__Travail demandé__: Renvoyez chaque ligne ci-dessous qui contient le mot « formatting », en tenant compte des majuscules et des minuscules.

__Extraits des lignes__:
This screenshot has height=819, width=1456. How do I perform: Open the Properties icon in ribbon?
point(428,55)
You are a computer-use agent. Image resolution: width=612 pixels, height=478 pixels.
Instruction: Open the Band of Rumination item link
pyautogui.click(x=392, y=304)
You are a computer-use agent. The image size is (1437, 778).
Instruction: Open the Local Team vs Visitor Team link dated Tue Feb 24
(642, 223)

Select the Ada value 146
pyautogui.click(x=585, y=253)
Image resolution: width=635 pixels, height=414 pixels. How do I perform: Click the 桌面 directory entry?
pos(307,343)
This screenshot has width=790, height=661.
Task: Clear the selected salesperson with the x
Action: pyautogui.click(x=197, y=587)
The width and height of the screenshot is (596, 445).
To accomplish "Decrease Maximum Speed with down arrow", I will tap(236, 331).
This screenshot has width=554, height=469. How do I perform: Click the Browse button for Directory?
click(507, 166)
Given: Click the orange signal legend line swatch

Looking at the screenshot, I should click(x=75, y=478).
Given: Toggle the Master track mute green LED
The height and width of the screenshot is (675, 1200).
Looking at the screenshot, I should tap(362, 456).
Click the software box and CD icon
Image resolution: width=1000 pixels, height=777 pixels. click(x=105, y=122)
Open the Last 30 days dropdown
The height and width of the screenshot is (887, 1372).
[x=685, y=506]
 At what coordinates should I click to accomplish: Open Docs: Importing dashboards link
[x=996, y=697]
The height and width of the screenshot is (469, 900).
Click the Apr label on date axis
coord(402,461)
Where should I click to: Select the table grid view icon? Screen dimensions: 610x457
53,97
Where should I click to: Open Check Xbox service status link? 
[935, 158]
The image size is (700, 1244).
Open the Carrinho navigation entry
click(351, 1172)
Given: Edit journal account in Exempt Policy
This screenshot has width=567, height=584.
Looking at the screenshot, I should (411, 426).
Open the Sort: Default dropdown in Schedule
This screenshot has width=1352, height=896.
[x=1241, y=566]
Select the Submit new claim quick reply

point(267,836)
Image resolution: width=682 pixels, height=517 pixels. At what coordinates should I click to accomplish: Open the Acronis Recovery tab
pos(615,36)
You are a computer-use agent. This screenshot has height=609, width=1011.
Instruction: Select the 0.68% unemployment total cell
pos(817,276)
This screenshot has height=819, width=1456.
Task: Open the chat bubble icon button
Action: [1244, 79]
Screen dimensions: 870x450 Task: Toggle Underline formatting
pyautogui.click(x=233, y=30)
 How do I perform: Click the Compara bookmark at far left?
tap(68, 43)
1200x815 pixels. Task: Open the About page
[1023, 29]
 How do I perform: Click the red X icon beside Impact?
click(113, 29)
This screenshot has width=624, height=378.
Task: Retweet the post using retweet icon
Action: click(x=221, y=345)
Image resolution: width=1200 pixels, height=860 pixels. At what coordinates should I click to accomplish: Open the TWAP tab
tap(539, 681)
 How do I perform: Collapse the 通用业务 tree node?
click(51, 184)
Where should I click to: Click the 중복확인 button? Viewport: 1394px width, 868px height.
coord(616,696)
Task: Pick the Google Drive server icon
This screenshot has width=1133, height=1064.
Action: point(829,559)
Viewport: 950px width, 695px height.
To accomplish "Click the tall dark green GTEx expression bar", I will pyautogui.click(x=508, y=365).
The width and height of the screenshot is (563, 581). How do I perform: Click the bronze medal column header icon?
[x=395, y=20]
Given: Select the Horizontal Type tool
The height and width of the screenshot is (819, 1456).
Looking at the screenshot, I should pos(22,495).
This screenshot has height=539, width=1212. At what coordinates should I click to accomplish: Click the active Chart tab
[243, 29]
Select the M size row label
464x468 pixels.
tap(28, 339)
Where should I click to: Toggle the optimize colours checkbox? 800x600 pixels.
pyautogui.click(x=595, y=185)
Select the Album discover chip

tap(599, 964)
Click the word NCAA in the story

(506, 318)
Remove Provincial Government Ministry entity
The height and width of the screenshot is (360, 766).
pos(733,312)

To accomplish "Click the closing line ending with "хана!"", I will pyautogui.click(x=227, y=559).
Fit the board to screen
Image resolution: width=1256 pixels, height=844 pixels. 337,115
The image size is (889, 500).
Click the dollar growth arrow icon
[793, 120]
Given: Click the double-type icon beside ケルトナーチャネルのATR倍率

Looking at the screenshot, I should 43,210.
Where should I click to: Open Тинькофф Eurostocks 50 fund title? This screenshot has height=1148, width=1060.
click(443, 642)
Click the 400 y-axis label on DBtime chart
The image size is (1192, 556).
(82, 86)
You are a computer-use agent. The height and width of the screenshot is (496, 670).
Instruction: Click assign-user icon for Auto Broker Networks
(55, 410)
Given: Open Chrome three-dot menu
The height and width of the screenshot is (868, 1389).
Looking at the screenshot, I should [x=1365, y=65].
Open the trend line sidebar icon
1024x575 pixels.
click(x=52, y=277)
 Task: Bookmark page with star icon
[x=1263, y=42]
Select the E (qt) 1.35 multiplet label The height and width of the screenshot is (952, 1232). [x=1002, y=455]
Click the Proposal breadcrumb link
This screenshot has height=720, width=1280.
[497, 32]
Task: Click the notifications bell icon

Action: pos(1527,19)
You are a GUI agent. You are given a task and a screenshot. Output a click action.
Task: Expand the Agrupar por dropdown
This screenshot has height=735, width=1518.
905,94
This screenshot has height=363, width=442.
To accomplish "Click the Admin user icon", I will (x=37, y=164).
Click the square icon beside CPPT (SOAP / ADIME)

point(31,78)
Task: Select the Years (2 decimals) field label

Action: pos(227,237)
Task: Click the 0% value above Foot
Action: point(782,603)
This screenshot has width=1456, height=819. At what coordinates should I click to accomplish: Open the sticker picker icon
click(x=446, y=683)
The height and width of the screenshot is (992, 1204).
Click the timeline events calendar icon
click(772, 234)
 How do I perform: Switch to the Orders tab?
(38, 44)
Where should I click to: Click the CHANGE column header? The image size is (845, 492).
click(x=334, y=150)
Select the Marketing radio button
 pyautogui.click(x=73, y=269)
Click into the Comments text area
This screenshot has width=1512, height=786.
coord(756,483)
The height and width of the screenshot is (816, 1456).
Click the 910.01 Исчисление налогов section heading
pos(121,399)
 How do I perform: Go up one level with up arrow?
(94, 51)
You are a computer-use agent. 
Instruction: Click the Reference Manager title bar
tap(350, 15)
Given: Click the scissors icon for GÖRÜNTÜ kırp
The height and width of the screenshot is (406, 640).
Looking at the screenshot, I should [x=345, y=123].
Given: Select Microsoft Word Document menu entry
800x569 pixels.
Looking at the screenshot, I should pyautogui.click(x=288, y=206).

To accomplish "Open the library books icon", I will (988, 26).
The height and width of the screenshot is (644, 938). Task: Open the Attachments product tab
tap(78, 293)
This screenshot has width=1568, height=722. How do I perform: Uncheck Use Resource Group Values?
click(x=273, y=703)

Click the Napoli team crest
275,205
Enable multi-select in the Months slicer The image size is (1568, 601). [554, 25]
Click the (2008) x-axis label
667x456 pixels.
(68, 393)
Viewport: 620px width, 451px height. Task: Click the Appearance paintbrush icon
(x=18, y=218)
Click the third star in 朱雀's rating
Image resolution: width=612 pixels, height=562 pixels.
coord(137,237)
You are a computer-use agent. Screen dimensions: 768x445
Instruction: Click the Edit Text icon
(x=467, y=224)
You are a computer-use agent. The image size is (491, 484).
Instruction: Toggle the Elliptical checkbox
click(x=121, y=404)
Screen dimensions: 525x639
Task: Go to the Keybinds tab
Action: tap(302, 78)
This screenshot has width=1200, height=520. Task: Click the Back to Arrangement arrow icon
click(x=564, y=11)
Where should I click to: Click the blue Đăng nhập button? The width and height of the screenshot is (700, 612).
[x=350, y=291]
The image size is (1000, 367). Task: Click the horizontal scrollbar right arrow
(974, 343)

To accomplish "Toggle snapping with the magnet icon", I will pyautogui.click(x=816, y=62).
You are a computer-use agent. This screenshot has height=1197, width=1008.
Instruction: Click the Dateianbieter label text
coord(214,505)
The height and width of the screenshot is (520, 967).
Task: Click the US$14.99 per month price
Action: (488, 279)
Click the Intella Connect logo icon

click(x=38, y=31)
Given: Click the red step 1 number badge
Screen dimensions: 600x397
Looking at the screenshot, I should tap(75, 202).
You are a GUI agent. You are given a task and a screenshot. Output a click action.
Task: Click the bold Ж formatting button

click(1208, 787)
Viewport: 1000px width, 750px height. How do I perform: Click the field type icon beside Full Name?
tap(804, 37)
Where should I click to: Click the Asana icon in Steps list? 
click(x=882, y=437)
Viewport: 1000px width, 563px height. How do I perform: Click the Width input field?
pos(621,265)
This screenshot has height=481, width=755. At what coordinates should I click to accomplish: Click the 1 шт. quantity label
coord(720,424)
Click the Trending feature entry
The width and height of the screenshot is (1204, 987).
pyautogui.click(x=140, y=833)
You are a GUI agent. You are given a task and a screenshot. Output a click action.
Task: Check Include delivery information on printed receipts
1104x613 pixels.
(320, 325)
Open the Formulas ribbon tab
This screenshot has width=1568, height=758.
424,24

__Résultat obtenu__:
Screen dimensions: 870x450 Task: Toggle Underline formatting
Task: Click the bold Ж formatting button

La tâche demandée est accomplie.